BEGIN

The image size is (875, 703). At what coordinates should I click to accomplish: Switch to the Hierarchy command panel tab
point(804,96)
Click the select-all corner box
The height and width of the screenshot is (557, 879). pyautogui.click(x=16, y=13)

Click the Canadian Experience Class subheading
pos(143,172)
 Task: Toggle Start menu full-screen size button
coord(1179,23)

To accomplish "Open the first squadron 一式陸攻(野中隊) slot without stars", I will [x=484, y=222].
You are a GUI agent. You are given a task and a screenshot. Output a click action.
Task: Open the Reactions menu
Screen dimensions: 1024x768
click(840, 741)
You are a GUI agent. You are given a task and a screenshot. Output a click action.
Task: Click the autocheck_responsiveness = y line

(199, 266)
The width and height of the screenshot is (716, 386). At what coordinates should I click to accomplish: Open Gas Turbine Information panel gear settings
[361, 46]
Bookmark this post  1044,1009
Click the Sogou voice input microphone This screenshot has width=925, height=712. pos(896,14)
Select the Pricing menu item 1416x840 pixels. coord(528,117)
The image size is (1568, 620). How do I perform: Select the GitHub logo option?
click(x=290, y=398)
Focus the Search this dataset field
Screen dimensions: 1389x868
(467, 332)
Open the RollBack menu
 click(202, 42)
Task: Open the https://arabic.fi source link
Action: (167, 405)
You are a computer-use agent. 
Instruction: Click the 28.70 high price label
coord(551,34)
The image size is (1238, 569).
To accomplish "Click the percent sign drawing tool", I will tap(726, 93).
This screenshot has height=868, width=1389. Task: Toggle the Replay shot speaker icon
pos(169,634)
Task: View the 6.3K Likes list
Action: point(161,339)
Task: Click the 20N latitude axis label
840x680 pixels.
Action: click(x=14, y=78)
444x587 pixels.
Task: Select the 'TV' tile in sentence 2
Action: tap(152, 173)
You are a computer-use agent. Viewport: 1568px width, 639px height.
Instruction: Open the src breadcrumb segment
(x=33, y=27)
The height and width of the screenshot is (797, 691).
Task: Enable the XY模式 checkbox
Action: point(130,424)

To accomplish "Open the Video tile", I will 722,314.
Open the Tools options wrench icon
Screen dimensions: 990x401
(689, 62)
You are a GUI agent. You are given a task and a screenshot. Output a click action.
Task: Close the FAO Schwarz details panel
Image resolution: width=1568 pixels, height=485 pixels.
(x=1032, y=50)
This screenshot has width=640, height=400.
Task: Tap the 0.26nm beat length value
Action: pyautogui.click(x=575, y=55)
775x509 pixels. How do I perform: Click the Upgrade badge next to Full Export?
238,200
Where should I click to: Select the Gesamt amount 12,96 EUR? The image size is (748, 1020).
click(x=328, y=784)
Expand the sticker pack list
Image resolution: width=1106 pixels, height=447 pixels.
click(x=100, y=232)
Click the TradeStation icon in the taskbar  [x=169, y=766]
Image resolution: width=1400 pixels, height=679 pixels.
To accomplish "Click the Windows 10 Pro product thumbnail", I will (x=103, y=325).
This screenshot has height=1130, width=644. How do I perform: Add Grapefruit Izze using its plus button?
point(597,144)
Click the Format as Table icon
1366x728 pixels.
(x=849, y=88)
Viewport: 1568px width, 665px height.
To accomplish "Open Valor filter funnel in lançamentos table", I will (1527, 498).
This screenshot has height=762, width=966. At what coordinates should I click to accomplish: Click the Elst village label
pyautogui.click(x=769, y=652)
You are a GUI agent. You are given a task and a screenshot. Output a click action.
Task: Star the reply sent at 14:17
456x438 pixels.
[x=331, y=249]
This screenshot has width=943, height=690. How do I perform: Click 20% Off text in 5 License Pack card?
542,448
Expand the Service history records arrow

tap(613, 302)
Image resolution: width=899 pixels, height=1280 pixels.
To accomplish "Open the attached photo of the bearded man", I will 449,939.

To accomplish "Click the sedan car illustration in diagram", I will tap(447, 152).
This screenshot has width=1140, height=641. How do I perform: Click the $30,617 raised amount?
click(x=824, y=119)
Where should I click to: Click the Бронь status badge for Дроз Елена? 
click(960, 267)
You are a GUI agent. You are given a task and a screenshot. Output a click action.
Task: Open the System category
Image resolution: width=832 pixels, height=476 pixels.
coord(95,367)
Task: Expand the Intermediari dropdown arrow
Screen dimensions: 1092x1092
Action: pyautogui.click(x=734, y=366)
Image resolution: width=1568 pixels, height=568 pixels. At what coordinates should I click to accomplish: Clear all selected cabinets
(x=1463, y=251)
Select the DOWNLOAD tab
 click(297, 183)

END

**DIRECTIONS FOR THIS TASK:**
Wherever a line in the data above contains the word "Viewport", copy that line.

**WRITTEN RESPONSE:**
You are a computer-use agent. Viewport: 1568px width, 639px height.
Viewport: 1568px width, 665px height.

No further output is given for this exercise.